So this has been bothering me for quite a time:

$$\frac{dq}{dt}=e \sigma A(T_1^4-T_0^4)$$

Net radiation is $emission-radiation$. According to that if you observe:

Consider a situation where a body is at temperature $T_1$ and the surrounding is at temperature $T_0$. The rate of emission is

$$\frac{dq}{dt} =e \sigma A T_1^4.$$

So my question is how is the absorption of radiation equal to

$$\frac{dq}{dt} =e \sigma A T_0^4?$$

Is there a proof for this?

I don’t understand how the absorption of radiation is dependent on the surrounding temperature.

Please suggest edits.


1 Answer 1


I feel the opposite that absorption is fitted to the black body radiation law, but emission is doubltful.
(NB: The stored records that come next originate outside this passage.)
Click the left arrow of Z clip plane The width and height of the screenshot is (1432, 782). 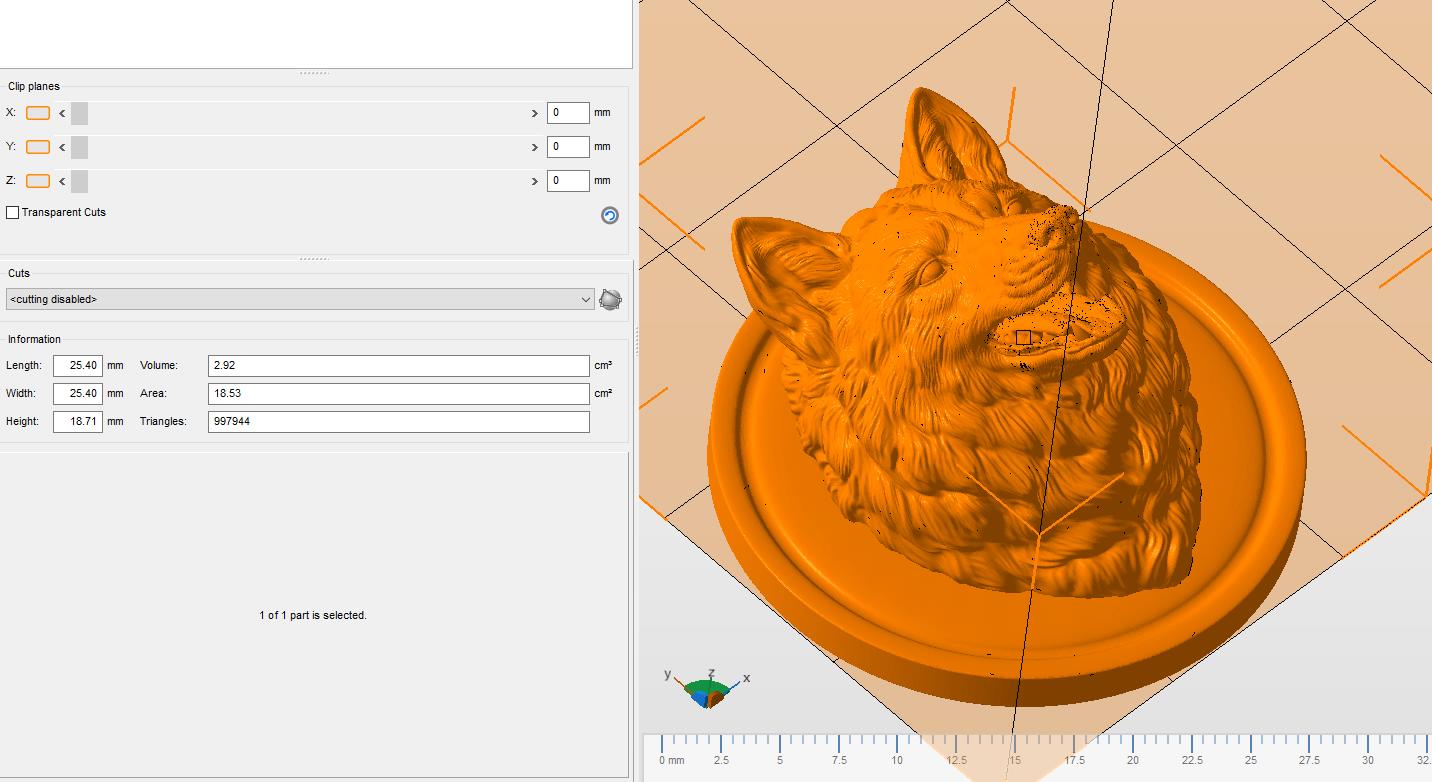coord(62,181)
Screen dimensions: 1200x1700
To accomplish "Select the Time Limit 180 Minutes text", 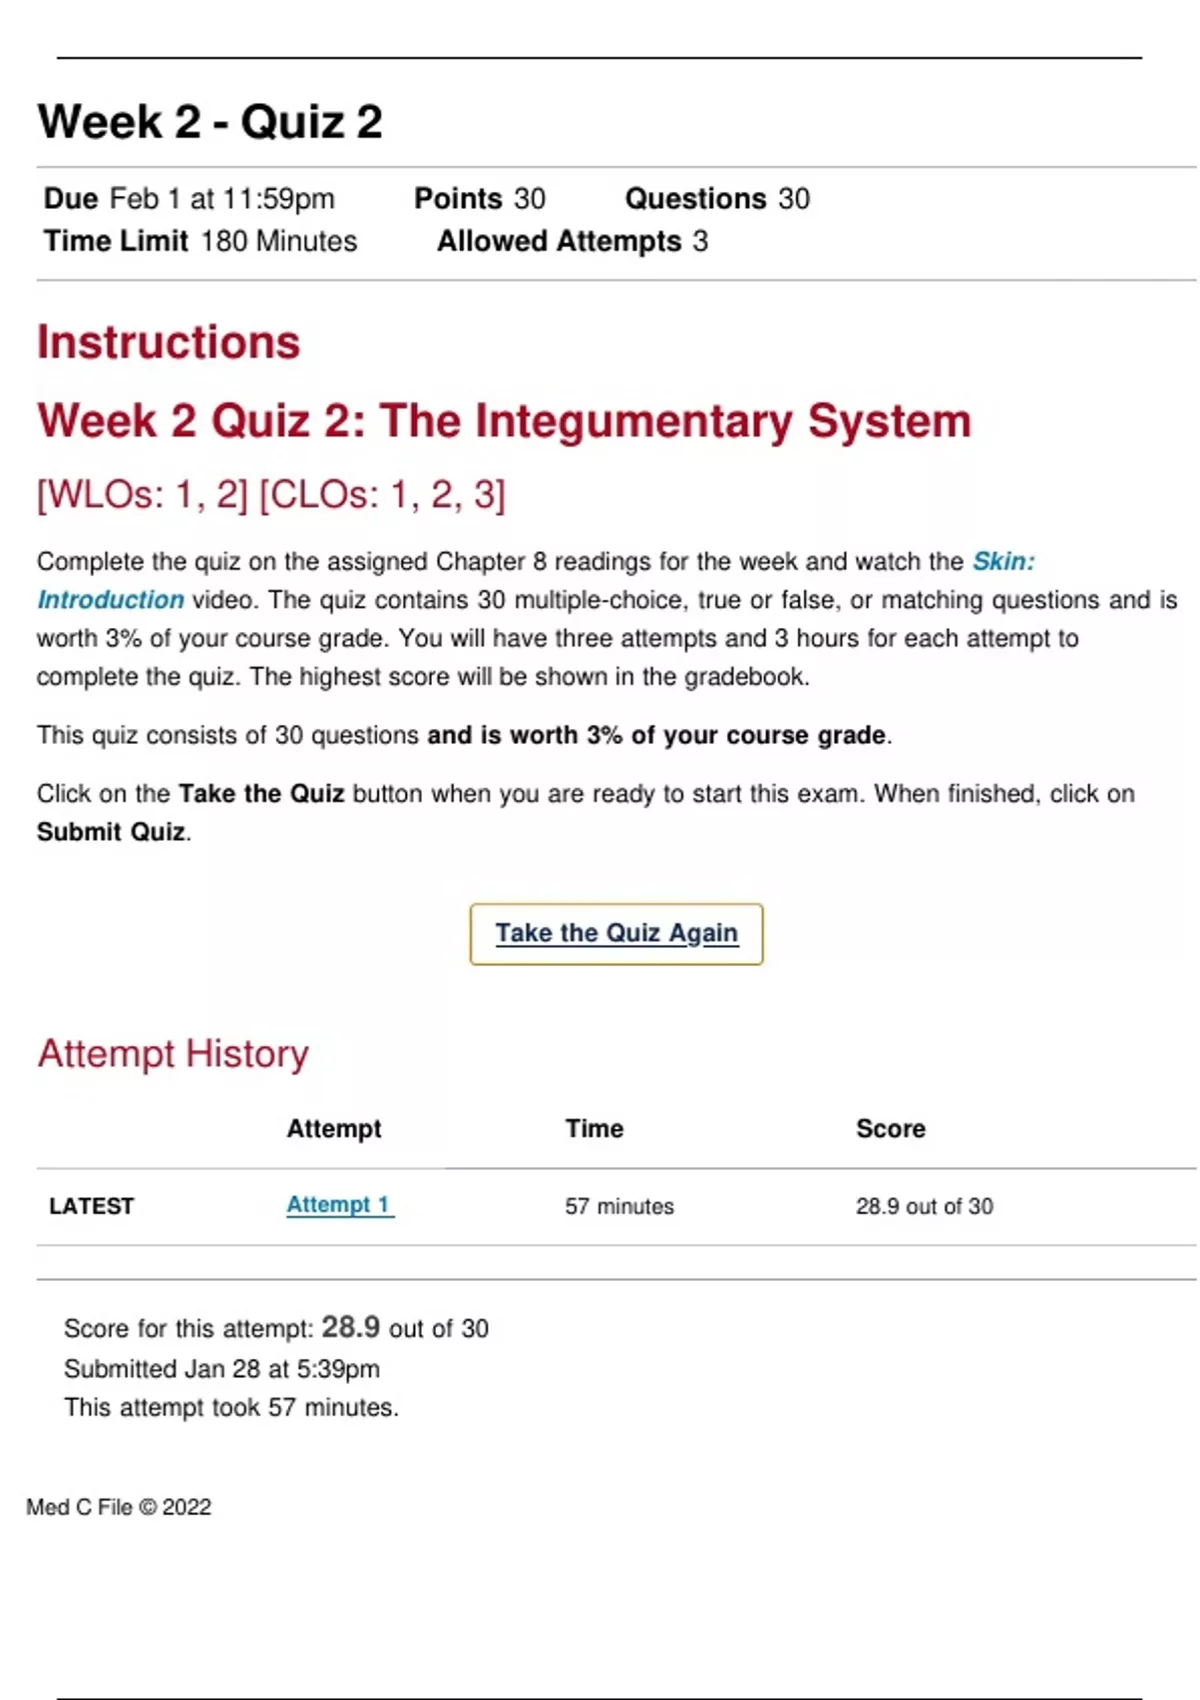I will pos(200,241).
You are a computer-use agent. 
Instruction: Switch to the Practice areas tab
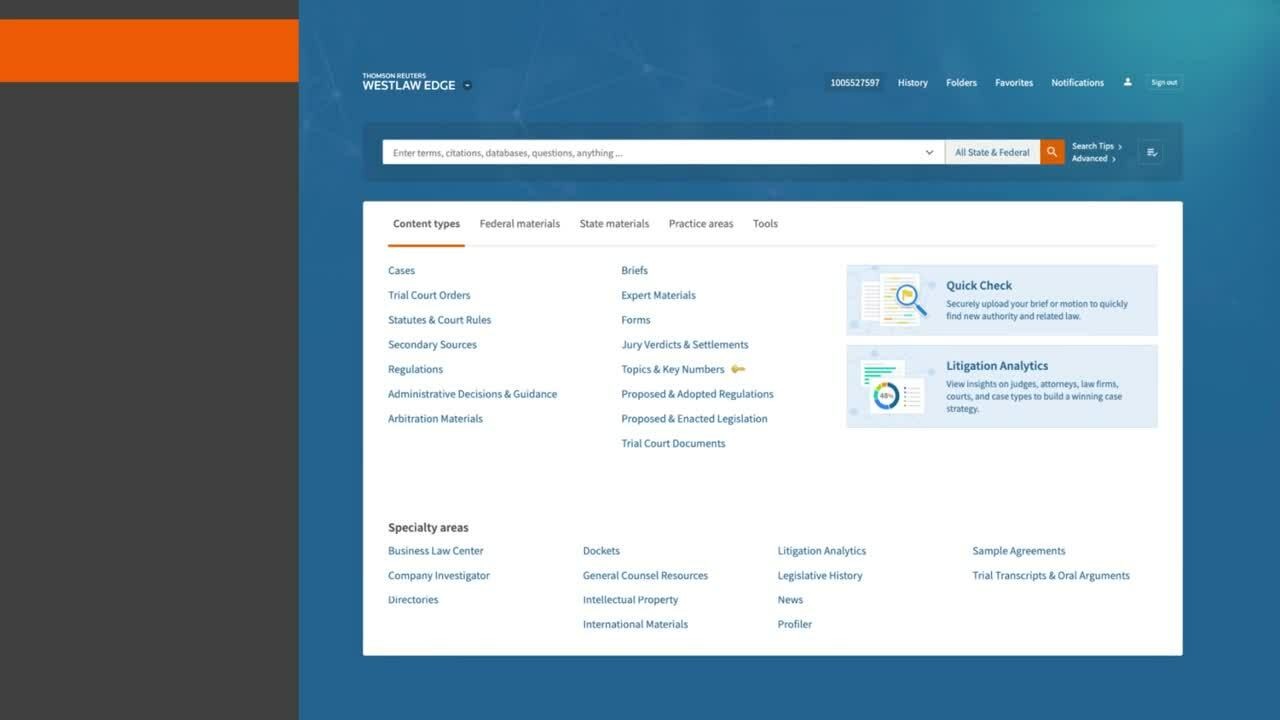click(700, 224)
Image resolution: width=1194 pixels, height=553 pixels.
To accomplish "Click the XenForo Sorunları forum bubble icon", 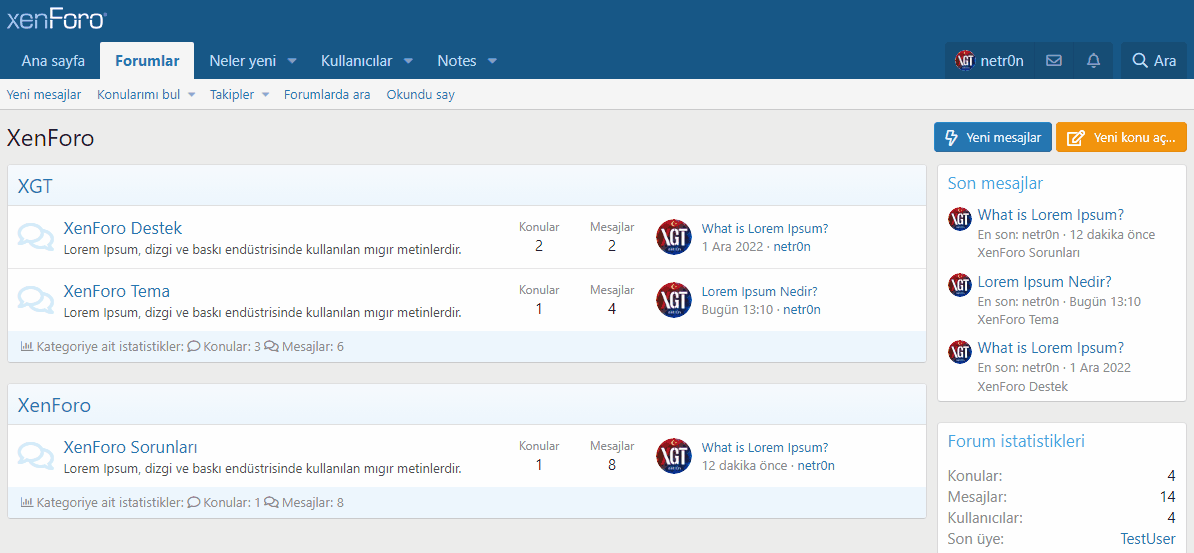I will click(36, 456).
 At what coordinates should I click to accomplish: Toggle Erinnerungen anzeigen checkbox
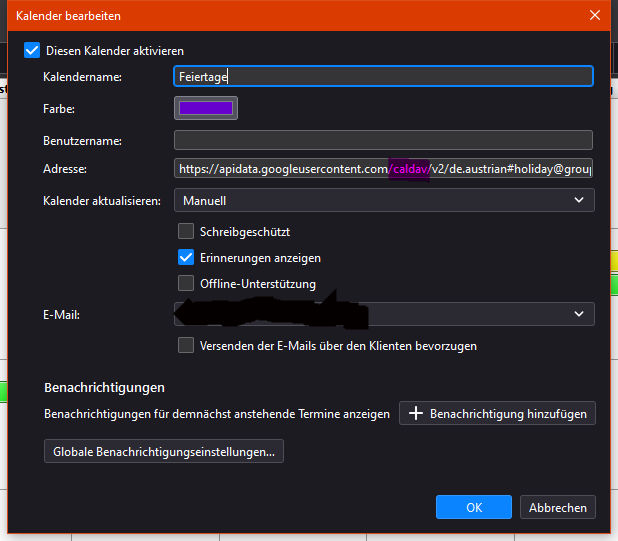coord(186,258)
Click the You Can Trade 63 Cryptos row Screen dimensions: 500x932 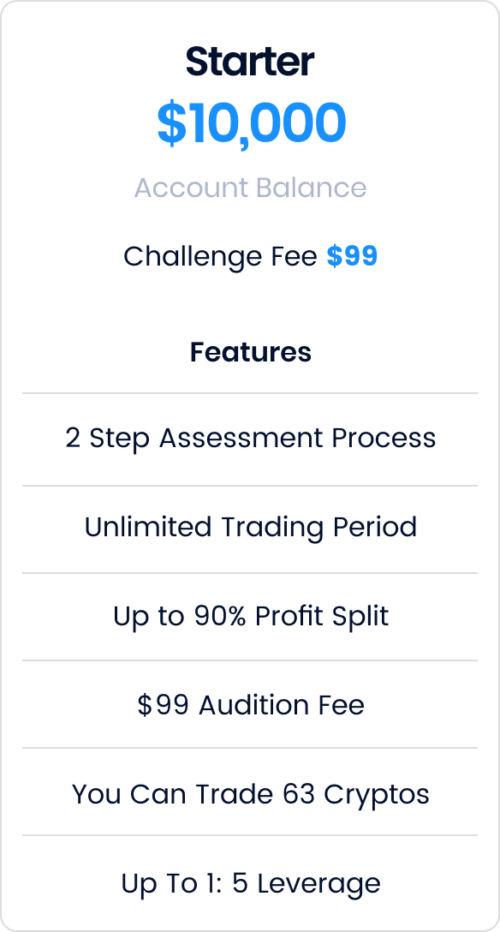click(x=250, y=792)
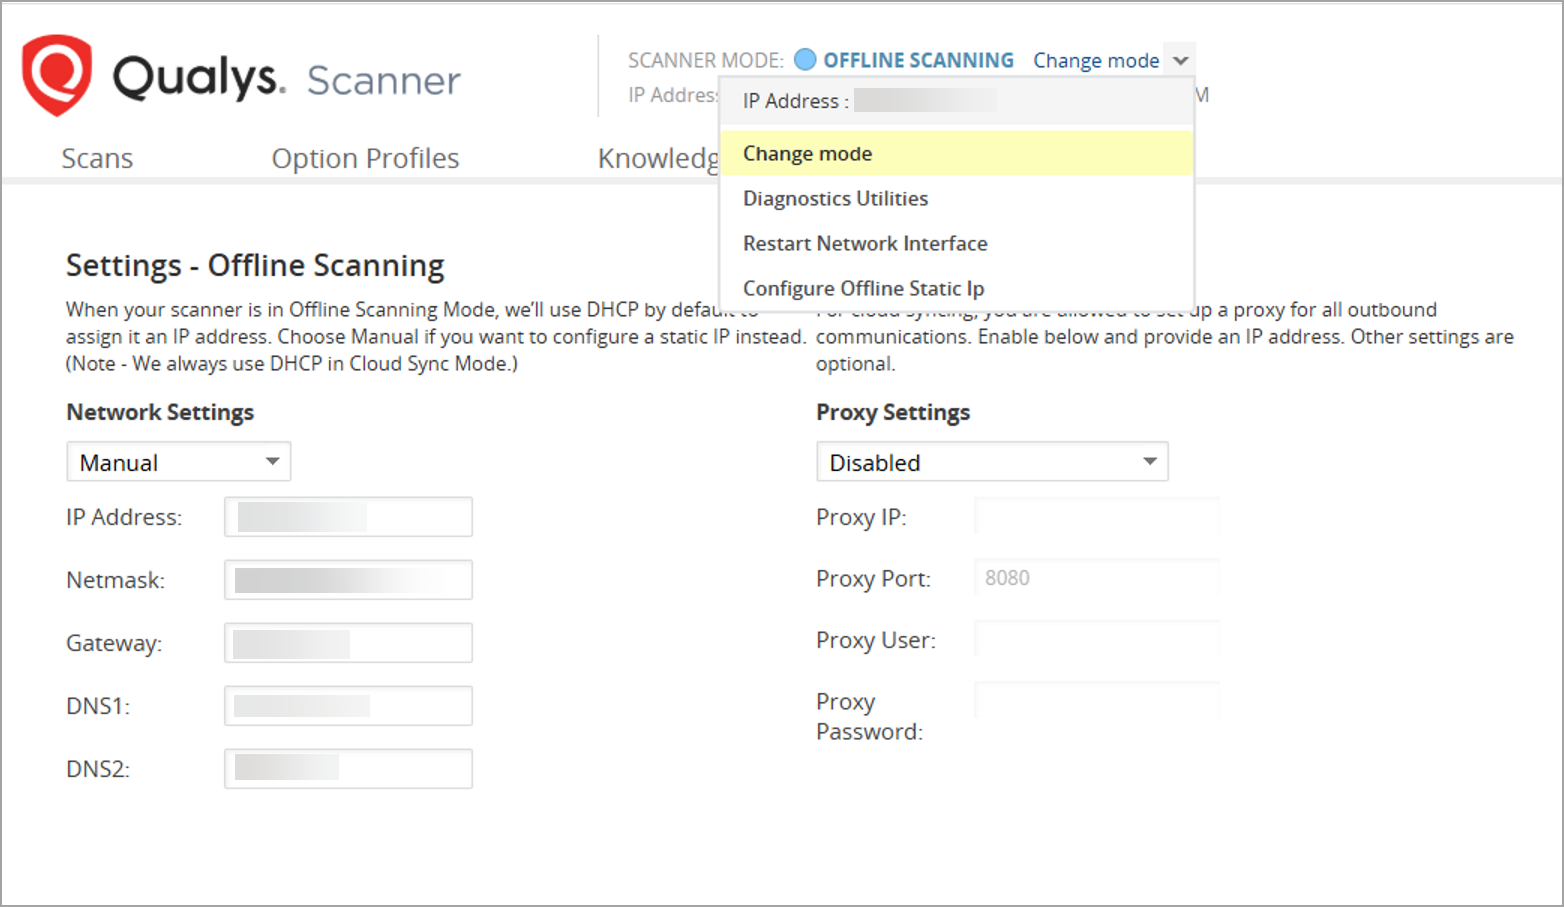Select Change mode from the dropdown menu
Image resolution: width=1564 pixels, height=907 pixels.
(808, 154)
The black body radiation spectrum was derived for a closed cavity, where the emission and absorption reached detailed balance (absorption = emission). Then you integrate the whole spectrum to obtain the Stefan-Boltzmann law $e\sigma A T^4$.

The atmophere is considered as a black-body cavity, and the object is among the boundary of the cavity, therefore a thermal equilibrium absorption rate, absorb radiation from the "cavity" under thermal equlibrium: $$ P_{abs} = e \sigma A T_o^4 $$

On the other hand, the object is emiting raditions to the atomosphere. But the emission is running into the vast open space, it is not under thermal equilibrium with temperature $T_1$, therefore the black-body radition power can only be adopted as an approximation.